* Exercise aim: Set down the records that follow exactly and completely.
▼
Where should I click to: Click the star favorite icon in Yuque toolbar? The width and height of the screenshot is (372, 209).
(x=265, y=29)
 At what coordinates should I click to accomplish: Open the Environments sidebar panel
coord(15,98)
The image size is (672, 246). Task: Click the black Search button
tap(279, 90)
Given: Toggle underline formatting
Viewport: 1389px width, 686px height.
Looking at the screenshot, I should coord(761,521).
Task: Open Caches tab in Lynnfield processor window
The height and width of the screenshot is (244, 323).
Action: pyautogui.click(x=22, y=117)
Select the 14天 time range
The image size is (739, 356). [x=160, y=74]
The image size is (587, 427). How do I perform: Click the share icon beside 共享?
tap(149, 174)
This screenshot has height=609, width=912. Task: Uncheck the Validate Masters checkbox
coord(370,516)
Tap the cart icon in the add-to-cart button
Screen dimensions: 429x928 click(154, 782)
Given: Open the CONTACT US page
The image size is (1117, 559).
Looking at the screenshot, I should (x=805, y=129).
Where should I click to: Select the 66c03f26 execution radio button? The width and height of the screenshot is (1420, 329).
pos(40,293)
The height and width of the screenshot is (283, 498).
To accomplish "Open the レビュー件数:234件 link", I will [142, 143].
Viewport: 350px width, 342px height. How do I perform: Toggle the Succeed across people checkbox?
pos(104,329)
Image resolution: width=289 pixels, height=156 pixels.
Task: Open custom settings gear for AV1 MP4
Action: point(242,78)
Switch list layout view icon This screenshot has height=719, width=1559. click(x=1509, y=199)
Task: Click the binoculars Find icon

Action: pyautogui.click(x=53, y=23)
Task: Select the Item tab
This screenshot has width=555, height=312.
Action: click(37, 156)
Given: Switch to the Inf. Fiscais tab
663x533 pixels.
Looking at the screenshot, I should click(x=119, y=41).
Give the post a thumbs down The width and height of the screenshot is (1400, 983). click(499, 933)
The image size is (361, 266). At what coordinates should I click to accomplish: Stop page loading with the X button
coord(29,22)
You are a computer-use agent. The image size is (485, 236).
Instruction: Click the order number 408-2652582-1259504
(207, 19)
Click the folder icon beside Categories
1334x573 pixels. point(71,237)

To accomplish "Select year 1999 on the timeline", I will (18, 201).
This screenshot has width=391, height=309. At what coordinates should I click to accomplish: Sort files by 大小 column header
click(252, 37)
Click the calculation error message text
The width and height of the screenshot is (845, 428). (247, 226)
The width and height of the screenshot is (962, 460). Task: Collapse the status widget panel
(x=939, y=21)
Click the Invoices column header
▲
* Answer to the exercise:
Where should I click to: Click the star favorite icon in Yuque toolbar? The width and height of the screenshot is (372, 209).
(x=265, y=29)
 At what coordinates should I click to accomplish: Open the Environments sidebar panel
coord(15,98)
The image size is (672, 246). Task: Click the black Search button
tap(279, 90)
Given: Toggle underline formatting
Viewport: 1389px width, 686px height.
Looking at the screenshot, I should coord(761,521).
Task: Open Caches tab in Lynnfield processor window
The height and width of the screenshot is (244, 323).
Action: pyautogui.click(x=22, y=117)
Select the 14天 time range
The image size is (739, 356). [x=160, y=74]
The image size is (587, 427). How do I perform: Click the share icon beside 共享?
tap(149, 174)
This screenshot has height=609, width=912. Task: Uncheck the Validate Masters checkbox
coord(370,516)
Tap the cart icon in the add-to-cart button
Screen dimensions: 429x928 click(154, 782)
Given: Open the CONTACT US page
The image size is (1117, 559).
Looking at the screenshot, I should (x=805, y=129).
Where should I click to: Select the 66c03f26 execution radio button? The width and height of the screenshot is (1420, 329).
pos(40,293)
The height and width of the screenshot is (283, 498).
To accomplish "Open the レビュー件数:234件 link", I will [142, 143].
Viewport: 350px width, 342px height. How do I perform: Toggle the Succeed across people checkbox?
pos(104,329)
Image resolution: width=289 pixels, height=156 pixels.
Task: Open custom settings gear for AV1 MP4
Action: point(242,78)
Switch list layout view icon This screenshot has height=719, width=1559. click(x=1509, y=199)
Task: Click the binoculars Find icon

Action: pyautogui.click(x=53, y=23)
Task: Select the Item tab
This screenshot has width=555, height=312.
Action: click(37, 156)
Given: Switch to the Inf. Fiscais tab
663x533 pixels.
Looking at the screenshot, I should click(x=119, y=41).
Give the post a thumbs down The width and height of the screenshot is (1400, 983). click(499, 933)
The image size is (361, 266). At what coordinates should I click to accomplish: Stop page loading with the X button
coord(29,22)
You are a computer-use agent. The image size is (485, 236).
Instruction: Click the order number 408-2652582-1259504
(207, 19)
Click the folder icon beside Categories
1334x573 pixels. point(71,237)

To accomplish "Select year 1999 on the timeline", I will (18, 201).
This screenshot has width=391, height=309. At what coordinates should I click to accomplish: Sort files by 大小 column header
click(252, 37)
Click the calculation error message text
The width and height of the screenshot is (845, 428). (247, 226)
The width and height of the screenshot is (962, 460). Task: Collapse the status widget panel
(x=939, y=21)
Click the Invoices column header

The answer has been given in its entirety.